Produtor obstinado foi o grande responsável pelo cover que virou hit e levou o metal para o topo das paradas dos Estados Unidos nos anos 1980

Contrariando a crença de que o Quiet Riot, à época com dois álbuns lançados exclusivamente no Japão, estava liquidado quando o guitarrista Randy Rhoads saiu para se juntar à banda de Ozzy Osbourne, o vocalista Kevin DuBrow não se deu por vencido. Com Carlos Cavazo no lugar de Rhoads e a formação completada por Rudy Sarzo no baixo e Frankie Banali na bateria, o grupo, momentaneamente atendendo pela alcunha de DuBrow, viu-se refeito e pronto para estourar.
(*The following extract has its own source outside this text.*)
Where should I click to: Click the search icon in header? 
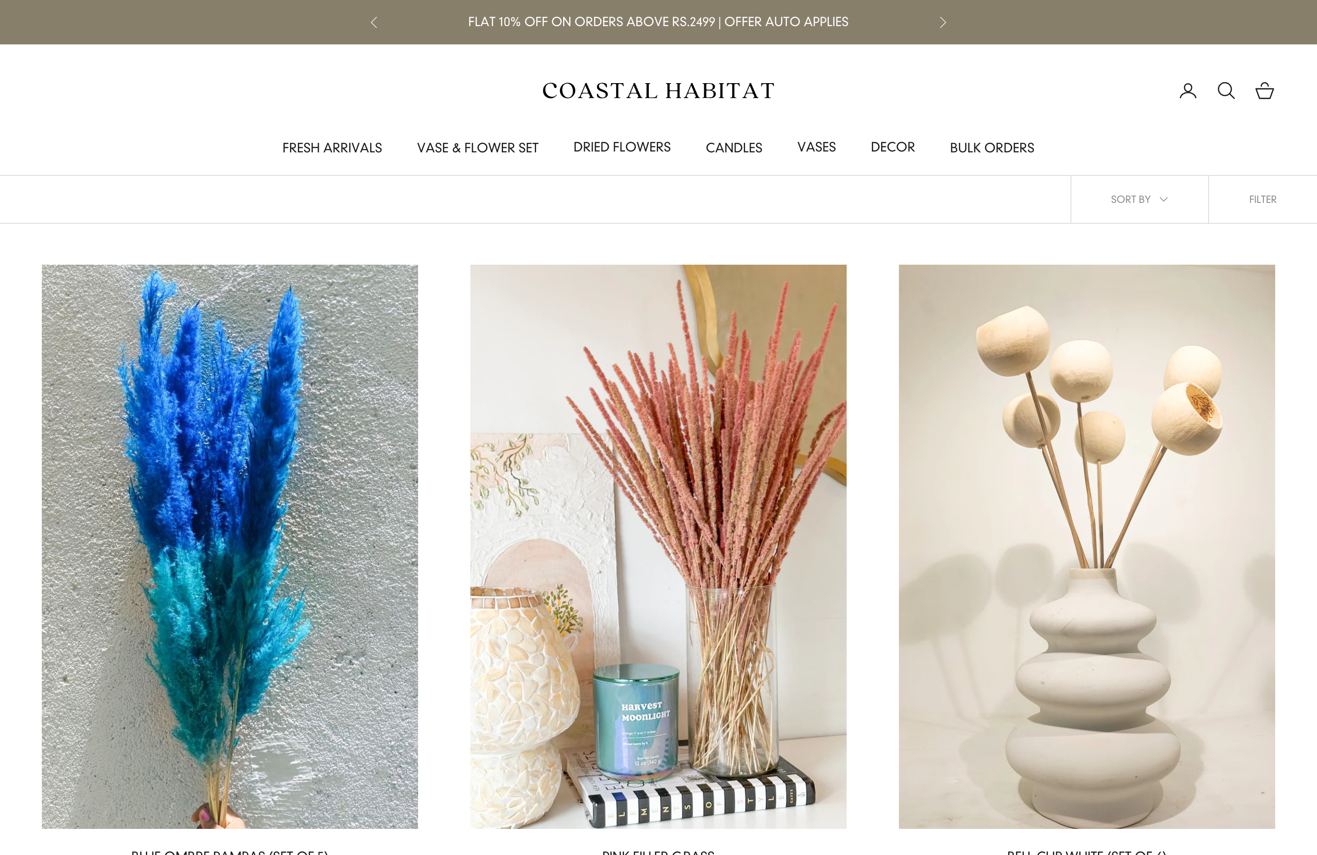coord(1227,90)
Ou seja, quando “Metal Health” (1983), terceiro álbum do Quiet Riot, derrubou “Synchronicity”, do The Police, do primeiro lugar da parada de álbuns da Billboard e se tornou o primeiro disco de heavy metal a atingir o topo do chart, não se tratou de um caso de sucesso da noite para o dia. Foi, na verdade, a recompensa tardia ao grupo já veterano da cena de Los Angeles após anos suando a camisa no underground.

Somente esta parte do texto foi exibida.